Depends on the dog's coat

I do not always bathe my dogs after they go swimming, however I typically do not let them swim in funky water + they have correct coats that dry fast. 

If I do decide to bathe afterwards - it's usually a 5 minute bath and then up on the table for a 30 minute blow dry (force dryer, not people dryer). Should not take hours to get a 11 month old dry - they don't have that much coat yet.


----------



## nolefan (Nov 6, 2009)

I'm assuming you mean salt water when you say beach. I wouldn't leave salt on my dog, makes for dry itchy skin. Really, a clean water rinse with a hose should be fine. You can also get a lot more water off the dog with a chamois cloth or those shamWow cloths. They work really well. If your dog has an oily coat, you might want to shampoo more often but it's not necessary. 

My Golden doesn't have a lot of coat, so I don't blow dry and I don't do a big shampoo very often. When she swims, it's just shake and go. If she's full of sand or silt, then I do a hose rinse.


----------



## Shnga (Jan 25, 2019)

You're right, she is in salt water. Thank you for your suggestions! I think a rinse at minimum is definitely necessary because of all the sand. I will definitely try the chamois idea! I don't think she has an oily coat. In fact it used to be quite dry feeling, but seems to be pretty normal now. Thanks again for your tips!


----------



## ChrisFromOC (Sep 19, 2018)

Shnga said:


> Hi there! We live close to the beach and we love taking our 11 month old to play in the sand and the water. We would take her more often but it takes a couple hours to wash and groom her afterwards. I'm wondering what other people do when they go to the beach? Do you bathe every time? Do you have any tips or suggestions for how to get them cleaned up without doing a full grooming?
> 
> Thank you for your ideas!


I take Ziggy to the beach a lot (4-6 times a month), and seem to have a system to get him mostly cleaned up in about 60-90 minutes. I do give him a bath each time and dry him a little, but then I either have him hang out in the yard or take him for a walk to air dry. If it is cold I will use the dryer/blower to help out. This gets his fur clean and most of the sand out of him, but we do notice the wood floors are a bit gritty after beach trips for a few days as sand continues to drop.

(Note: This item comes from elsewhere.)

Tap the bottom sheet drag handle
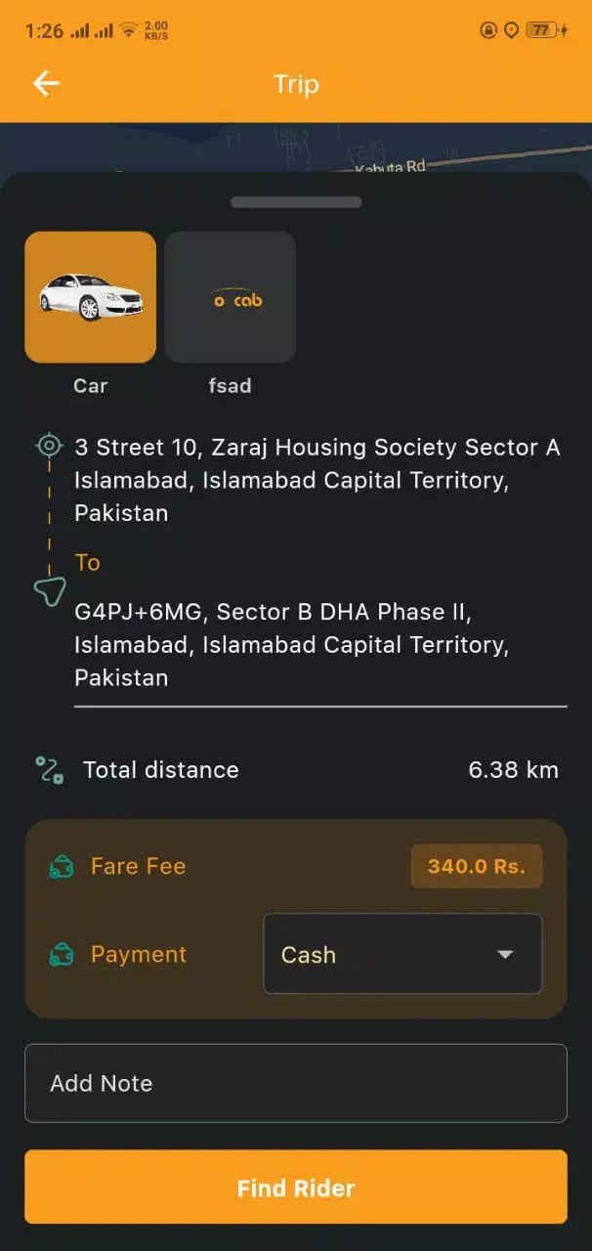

Makes me feel like we have a beach house


----------



## Emmdenn (Jun 5, 2018)

Denver swims A LOT, in both the ocean and at our family's lake house. After we were at the beach this summer on vacation his legs and stomach got pretty dry and itchy from all of the salt water, so when we went back to the beach later in the summer we just made sure to rinse him with the hose really really well after playing in the ocean/sand.

The lake is clean fresh water, and we just towel dry him when he is done swimming and he air dries quickly. I brush through his coat at the end of each day to get any thing else off. 

I also always check his ears to make sure they're clean/dry.


----------